Remember when Kim’s voice was five octaves higher, Kourtney was hooking up with girls in Miami, and you dreamed of working as a DASH Doll? The Kardashian empire has come a long way, and as much as Kris Jenner would deny it, DASH has been outdated for a while now. The boutique used to be this exclusive and trendy brand, but now it’s just an old hobby that Kylie’s older sisters did before they all had
nose jobs kids. The sisters just announced that all DASH stores are officially closing, so we thought we’d do one more dive through the website to see some of the weird shit that was being sold. Here are some of the worst things we found.

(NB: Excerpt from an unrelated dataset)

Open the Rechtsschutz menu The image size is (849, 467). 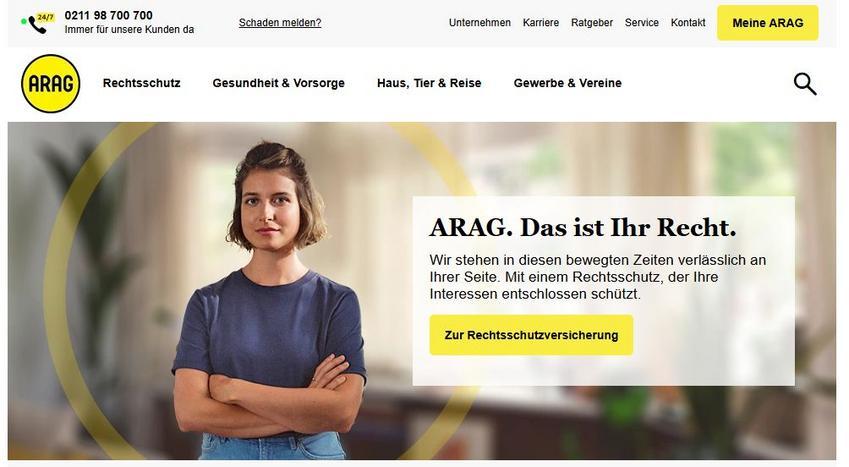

Because everyone wants a giant shiny DASH on their car keys. Subtle.
Is it a necklace? A bra? A choker? An S&M toy? Yes to all the above. Also, probably a choking hazard.
Is it just me or is Wildfox getting less and less relatable as time goes on? Regardless, I’d like to find the Kardashian that approved this sweatshirt for the store.
Just when you thought Kris Jenner was milking every ounce of her kids’ talents for fame, she suddenly shows up with her own cookbook and gets it in her daughters’ store. Also, like, *as if* she cooks.
I think the only thing worse than wearing a bedazzled bandeau is wearing a bedazzled bandeau that says FIRE across your boobs in a weird Old English font. I’m concerned.
To commemorate that one episode where Khloé goes to Morocco.
“I’m looking for a confusing and highly uncomfortable white lace bra that literally goes with nothing.”
I can’t imagine a single time when this top would be appropriate. As if the pine green color isn’t bad enough, this is like, a fancy work top that happens to expose your nipples. Should I call HR?
*Kourtney wears plaid once.*
Unless you worked at the store or bought this as a joke, there is no excuse for wearing this in public. I’m done.